Garderies: 12 000 places de plus d'ici mars 2006

Québec — Les 12 000 places manquantes au réseau québécois des services de garde seront comblées au plus tard le 31 mars 2006, a annoncé hier la ministre déléguée à la Famille, Carole Théberge, donnant ainsi le coup d'envoi aux travaux.

«C'est une bonne nouvelle pour les parents du Québec, qui vont enfin voir, à mon avis, la lumière au bout du tunnel dans les services de garde», a dit Mme Théberge lors d'un point de presse à Québec.

Le gouvernement a opté pour un développement «mixte», réservant 4544 places pour le réseau des garderies privées, 6072 pour le milieu familial, géré par les centres de la petite enfance (CPE), et 1344 places dans les garderies publiques existantes.

«Ces places se trouvent dans des installations déjà existantes, alors il n'y a pas de coût d'immobilisations, ce sont des installations déjà existantes dans lesquelles on a répertorié des places qui ne sont pas utilisées ou, surtout, dont l'espace permet d'accueillir des enfants.»

Les services de garde ont jusqu'au 31 mars prochain pour déposer leurs projets et toutes les places devront être disponibles au plus tard le 31 mars 2006.

«On atteint, avec ces 11 960 places-là, l'objectif de 200 000», a indiqué la ministre. Environ 835 places dans les garderies privées dites «non conventionnées» passeront de 35 $ par jour à 7 $. Et ce n'est qu'une première étape, a souligné Mme Théberge.

«Ces garderies-là vont devenir conventionnées [...]. Il y en a 835 [places] ce matin, mais je vous dirais que ça va s'ajouter. Il y a des milliers de parents qui ont attendu à la porte des garderies privées pour y avoir accès. Alors, nous, on s'est assurés que les gens puissent avoir accès à ces places-là.»

En tout, ces nouvelles places coûteront 84 millions de plus par année aux contribuables.

Le ministère va accorder la priorité aux projets provenant des régions où le manque de places se fait le plus sentir, de même qu'aux projets destinés aux clientèles en milieu défavorisé ou avec des besoins particuliers, notamment ceux qui offrent la garde atypique et des horaires non usuels.

Mais le premier critère de sélection, non négociable, a dit la ministre Théberge, sera la qualité des services offerts. La formation des éducateurs, la qualité des locaux, la localisation des services et les services éducatifs seront pris en compte.

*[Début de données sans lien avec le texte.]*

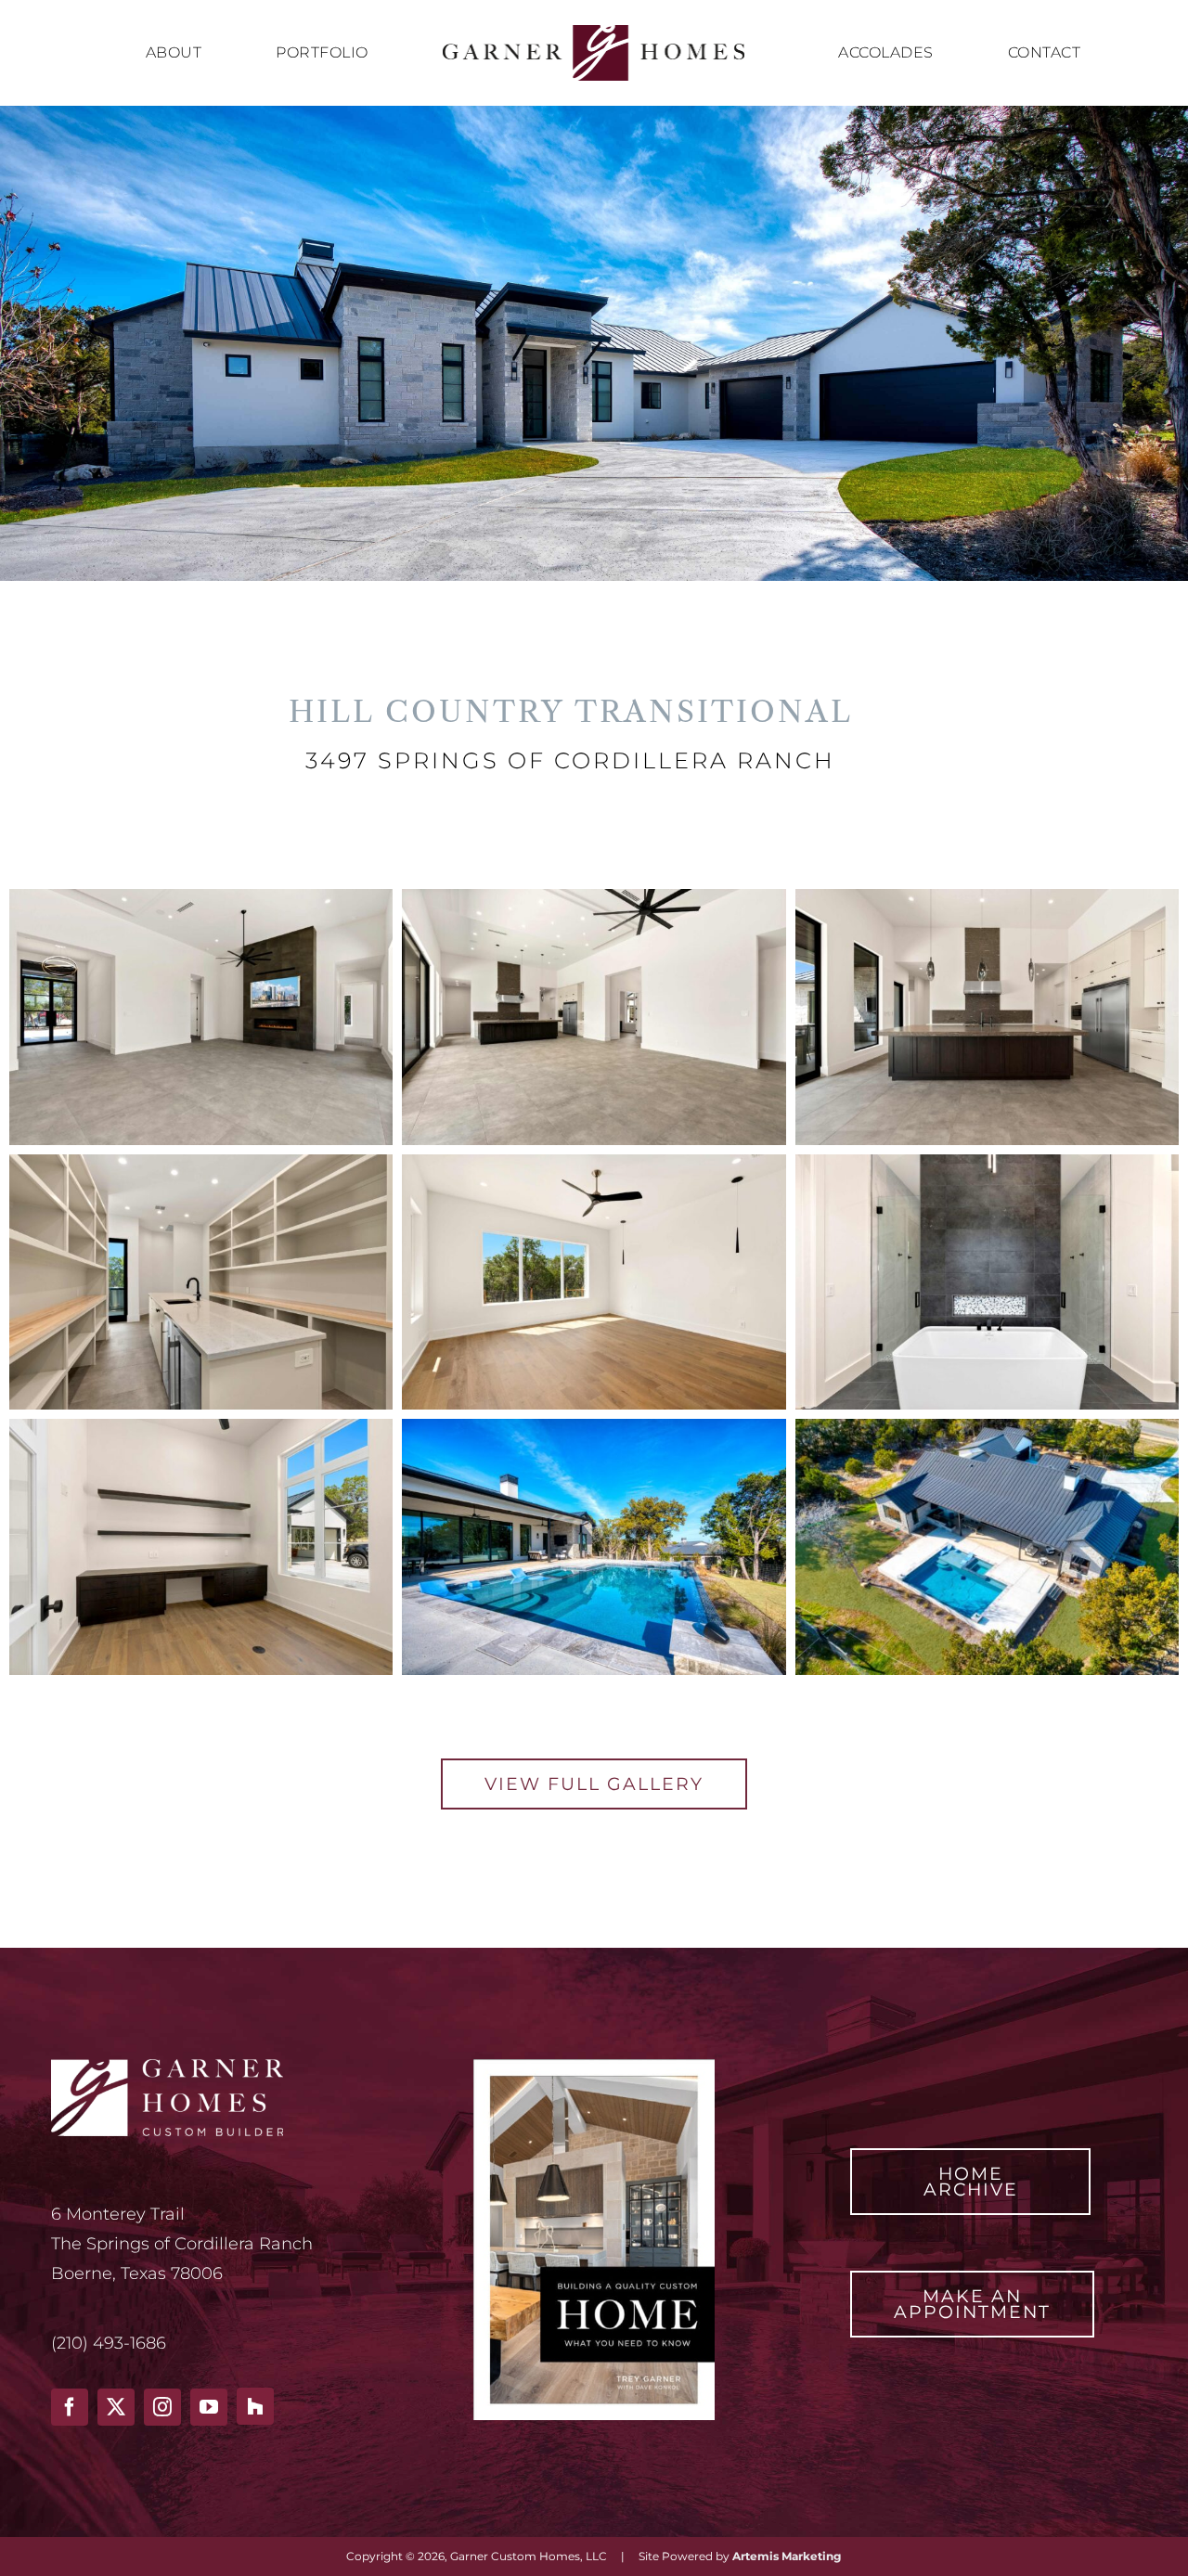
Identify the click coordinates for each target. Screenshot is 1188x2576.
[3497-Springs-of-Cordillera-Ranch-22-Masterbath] (987, 1162)
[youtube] (208, 2407)
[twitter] (116, 2407)
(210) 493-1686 (108, 2343)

Le gouvernement aura à l'oeil les garderies privées, qui sont traditionnellement l'objet d'un nombre plus élevé de plaintes des parents que le réseau des garderies publiques.

«Les garderies privées doivent répondre exactement aux mêmes critères de qualité [que les CPE] pour avoir leur permis, a rappelé Mme Théberge. On ne tolérera pas qu'il n'y ait pas de qualité ou qu'il y ait des infractions. On ne tolérera pas ça.»

Près de 60 % des nouvelles places seront développées au sein des garderies publiques, ce que salue l'Association québécoise des centres de la petite enfance.

«Il s'agit d'une reconnaissance de la capacité des deux modes de garde existant dans le réseau des CPE à développer des services répondant aux multiples besoins des parents du Québec», a dit la présidente de l'association, Hélène Potvin.

Le porte-parole du Parti québécois en matière de famille, Jonathan Valois, croit cependant que le gouvernement a accordé une trop grande faveur aux garderies privées. «On donne un cadeau aux garderies privées d'abord et on leur dit qu'elles devront hausser leurs normes de qualité ensuite. Moi, j'aurais préféré le contraire. Mais le PLQ était déjà très engagé, de façon à la limite idéologique, à développer par le privé.»